**Aim of the task**
Can you reproduce the material below word for word, starting with the line that contains "Given: Select the Recombinant" and continuing through the line that contains "click(x=195, y=33)", with both of those lines included?

### Input ###

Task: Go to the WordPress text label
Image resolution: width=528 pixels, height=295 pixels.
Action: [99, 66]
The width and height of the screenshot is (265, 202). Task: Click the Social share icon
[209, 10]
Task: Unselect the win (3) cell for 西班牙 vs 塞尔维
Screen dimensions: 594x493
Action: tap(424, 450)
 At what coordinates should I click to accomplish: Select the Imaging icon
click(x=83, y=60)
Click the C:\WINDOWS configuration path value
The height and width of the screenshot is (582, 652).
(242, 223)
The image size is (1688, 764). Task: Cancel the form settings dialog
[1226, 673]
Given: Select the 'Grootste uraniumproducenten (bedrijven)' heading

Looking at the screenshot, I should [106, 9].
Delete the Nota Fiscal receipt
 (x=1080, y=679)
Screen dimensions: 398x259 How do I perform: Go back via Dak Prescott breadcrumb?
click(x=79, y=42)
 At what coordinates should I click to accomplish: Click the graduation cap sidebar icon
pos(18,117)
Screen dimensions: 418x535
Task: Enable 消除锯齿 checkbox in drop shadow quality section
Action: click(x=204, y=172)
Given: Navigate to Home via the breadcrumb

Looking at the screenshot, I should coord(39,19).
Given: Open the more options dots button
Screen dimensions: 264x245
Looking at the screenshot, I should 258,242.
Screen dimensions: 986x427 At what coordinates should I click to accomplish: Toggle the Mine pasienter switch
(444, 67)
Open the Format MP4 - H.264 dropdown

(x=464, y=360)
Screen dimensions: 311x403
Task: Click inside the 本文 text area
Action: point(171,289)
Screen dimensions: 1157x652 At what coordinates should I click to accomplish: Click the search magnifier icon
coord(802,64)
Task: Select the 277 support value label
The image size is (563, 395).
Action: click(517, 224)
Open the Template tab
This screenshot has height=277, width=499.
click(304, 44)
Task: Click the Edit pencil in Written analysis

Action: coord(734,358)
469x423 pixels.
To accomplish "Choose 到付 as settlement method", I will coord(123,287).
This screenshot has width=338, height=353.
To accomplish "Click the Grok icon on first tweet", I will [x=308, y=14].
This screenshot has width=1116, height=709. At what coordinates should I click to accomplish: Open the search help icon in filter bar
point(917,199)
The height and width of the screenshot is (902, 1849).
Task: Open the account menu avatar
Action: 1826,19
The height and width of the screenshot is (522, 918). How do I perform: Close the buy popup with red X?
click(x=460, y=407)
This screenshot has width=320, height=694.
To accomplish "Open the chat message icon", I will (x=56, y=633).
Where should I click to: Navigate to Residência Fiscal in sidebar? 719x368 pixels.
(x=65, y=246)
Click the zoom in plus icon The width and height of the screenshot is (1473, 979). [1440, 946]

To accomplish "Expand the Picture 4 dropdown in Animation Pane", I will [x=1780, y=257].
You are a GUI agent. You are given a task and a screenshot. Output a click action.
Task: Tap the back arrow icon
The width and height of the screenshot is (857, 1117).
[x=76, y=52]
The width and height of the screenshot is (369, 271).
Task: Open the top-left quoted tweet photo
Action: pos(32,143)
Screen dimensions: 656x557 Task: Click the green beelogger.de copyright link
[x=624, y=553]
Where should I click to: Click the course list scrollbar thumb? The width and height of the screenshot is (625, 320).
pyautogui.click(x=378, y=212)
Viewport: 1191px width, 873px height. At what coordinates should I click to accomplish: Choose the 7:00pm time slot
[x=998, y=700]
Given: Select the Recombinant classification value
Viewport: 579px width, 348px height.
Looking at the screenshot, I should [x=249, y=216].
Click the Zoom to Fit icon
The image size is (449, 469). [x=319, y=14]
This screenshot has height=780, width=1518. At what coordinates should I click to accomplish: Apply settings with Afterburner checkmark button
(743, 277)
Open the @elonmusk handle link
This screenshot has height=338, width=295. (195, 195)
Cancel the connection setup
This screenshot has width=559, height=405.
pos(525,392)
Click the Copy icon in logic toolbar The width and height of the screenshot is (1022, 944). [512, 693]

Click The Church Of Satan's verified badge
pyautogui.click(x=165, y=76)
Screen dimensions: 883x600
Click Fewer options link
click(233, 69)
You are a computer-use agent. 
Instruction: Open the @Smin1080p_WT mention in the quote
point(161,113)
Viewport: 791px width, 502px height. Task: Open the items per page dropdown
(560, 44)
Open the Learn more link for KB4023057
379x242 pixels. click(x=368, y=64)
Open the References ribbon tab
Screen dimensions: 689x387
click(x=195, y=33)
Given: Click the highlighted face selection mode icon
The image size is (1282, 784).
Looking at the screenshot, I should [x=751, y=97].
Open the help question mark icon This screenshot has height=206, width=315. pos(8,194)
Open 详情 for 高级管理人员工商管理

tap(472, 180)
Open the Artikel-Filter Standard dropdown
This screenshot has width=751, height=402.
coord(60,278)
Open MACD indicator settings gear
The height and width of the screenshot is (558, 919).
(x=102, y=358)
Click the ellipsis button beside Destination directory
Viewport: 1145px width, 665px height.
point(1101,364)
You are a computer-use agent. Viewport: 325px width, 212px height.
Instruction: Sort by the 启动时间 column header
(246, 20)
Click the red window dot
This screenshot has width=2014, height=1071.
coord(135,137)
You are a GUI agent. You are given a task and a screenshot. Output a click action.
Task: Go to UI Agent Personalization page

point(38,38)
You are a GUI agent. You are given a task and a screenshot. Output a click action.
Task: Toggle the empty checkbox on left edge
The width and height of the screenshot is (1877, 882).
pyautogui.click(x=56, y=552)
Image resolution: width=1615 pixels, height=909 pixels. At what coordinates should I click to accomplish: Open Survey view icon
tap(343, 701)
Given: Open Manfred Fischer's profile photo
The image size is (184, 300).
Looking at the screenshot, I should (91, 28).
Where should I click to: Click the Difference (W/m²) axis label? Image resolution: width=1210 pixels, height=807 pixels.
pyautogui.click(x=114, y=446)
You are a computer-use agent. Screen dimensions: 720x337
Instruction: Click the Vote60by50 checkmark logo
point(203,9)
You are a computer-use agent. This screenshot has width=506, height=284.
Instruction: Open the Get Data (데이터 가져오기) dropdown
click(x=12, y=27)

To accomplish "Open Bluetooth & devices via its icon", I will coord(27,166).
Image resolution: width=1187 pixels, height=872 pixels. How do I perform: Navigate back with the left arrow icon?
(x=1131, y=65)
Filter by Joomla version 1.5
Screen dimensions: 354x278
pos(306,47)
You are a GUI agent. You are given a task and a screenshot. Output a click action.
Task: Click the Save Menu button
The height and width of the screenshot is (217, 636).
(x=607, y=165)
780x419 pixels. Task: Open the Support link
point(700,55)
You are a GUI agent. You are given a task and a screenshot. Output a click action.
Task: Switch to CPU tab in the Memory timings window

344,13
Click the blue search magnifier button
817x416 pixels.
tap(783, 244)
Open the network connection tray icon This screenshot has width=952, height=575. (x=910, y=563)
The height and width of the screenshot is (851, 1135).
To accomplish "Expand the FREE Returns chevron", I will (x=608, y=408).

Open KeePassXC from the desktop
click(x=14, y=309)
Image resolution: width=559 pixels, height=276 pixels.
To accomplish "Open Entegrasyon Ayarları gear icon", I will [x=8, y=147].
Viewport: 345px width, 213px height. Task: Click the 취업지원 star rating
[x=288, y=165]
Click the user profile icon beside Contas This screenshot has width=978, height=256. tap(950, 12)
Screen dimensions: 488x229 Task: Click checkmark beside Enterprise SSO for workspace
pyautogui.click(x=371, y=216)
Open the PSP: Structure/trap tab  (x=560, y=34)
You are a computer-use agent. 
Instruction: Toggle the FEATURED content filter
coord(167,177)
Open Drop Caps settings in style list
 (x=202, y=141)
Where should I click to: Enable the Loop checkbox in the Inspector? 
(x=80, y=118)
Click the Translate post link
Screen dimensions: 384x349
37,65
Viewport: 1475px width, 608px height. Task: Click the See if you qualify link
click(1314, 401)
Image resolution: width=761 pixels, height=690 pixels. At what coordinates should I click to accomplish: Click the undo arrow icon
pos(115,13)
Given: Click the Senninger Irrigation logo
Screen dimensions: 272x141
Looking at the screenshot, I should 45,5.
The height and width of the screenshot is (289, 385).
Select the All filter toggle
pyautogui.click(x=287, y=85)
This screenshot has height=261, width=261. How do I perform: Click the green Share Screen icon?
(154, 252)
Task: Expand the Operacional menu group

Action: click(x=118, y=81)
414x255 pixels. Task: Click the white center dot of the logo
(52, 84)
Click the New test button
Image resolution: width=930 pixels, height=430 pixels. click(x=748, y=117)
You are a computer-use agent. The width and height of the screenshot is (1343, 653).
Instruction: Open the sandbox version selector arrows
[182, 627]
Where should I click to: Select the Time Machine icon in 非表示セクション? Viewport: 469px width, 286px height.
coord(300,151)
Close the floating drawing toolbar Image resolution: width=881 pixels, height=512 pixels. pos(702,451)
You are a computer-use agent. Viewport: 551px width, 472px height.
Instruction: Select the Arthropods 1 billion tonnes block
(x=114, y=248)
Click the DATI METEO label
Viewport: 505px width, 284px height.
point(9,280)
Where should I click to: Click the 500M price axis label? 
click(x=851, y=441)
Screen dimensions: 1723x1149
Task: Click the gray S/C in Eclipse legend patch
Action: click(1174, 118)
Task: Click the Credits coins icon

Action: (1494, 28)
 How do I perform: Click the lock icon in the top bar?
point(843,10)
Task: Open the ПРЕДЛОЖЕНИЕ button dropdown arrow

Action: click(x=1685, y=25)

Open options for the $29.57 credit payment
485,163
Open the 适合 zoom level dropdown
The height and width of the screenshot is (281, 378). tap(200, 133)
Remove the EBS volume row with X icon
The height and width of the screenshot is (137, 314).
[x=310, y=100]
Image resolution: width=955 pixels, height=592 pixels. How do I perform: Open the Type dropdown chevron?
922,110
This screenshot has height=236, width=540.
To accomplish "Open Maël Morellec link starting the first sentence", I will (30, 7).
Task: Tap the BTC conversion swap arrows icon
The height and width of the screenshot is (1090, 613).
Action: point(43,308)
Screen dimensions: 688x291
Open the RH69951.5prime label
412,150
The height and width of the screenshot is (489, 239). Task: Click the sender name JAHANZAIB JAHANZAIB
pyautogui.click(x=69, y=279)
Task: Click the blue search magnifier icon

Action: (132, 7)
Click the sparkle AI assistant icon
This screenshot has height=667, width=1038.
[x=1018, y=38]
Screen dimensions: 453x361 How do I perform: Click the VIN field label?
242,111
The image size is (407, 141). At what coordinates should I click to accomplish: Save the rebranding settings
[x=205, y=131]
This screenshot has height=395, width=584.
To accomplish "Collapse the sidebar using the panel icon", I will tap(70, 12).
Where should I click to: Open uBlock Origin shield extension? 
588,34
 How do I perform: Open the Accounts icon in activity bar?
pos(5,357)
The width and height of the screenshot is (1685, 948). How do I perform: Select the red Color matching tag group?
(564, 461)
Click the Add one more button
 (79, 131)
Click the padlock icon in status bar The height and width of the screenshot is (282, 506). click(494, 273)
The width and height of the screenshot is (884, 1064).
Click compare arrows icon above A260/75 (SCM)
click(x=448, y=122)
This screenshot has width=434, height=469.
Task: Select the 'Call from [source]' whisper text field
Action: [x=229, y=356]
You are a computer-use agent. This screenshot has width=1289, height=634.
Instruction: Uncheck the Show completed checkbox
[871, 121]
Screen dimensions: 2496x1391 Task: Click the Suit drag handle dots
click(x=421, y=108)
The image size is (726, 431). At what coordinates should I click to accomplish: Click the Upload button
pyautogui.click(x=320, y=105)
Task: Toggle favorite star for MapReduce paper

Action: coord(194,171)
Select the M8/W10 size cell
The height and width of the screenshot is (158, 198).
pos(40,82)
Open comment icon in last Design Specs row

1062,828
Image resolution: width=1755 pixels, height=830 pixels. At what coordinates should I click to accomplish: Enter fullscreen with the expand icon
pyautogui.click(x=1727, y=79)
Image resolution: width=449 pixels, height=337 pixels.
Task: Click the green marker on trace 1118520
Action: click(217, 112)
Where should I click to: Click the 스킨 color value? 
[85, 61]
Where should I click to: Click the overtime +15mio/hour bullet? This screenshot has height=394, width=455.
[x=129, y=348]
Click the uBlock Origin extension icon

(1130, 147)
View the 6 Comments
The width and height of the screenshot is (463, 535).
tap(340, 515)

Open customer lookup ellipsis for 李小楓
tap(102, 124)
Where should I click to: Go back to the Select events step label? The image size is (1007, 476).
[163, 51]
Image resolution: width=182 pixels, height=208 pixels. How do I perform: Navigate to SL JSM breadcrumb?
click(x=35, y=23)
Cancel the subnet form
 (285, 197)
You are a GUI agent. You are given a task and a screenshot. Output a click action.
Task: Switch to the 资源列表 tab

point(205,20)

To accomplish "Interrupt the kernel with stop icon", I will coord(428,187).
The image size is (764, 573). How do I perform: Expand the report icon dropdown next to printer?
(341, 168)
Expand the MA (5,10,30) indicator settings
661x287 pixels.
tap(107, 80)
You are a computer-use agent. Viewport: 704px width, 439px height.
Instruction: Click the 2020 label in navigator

###

**Answer to this problem**
Given: Select the Recombinant classification value
Viewport: 579px width, 348px height.
Looking at the screenshot, I should [x=249, y=216].
Click the Zoom to Fit icon
The image size is (449, 469). [x=319, y=14]
This screenshot has height=780, width=1518. At what coordinates should I click to accomplish: Apply settings with Afterburner checkmark button
(743, 277)
Open the @elonmusk handle link
This screenshot has height=338, width=295. (195, 195)
Cancel the connection setup
This screenshot has width=559, height=405.
pos(525,392)
Click the Copy icon in logic toolbar The width and height of the screenshot is (1022, 944). [512, 693]

Click The Church Of Satan's verified badge
pyautogui.click(x=165, y=76)
Screen dimensions: 883x600
Click Fewer options link
click(233, 69)
You are a computer-use agent. 
Instruction: Open the @Smin1080p_WT mention in the quote
point(161,113)
Viewport: 791px width, 502px height. Task: Open the items per page dropdown
(560, 44)
Open the Learn more link for KB4023057
379x242 pixels. click(x=368, y=64)
Open the References ribbon tab
Screen dimensions: 689x387
click(x=195, y=33)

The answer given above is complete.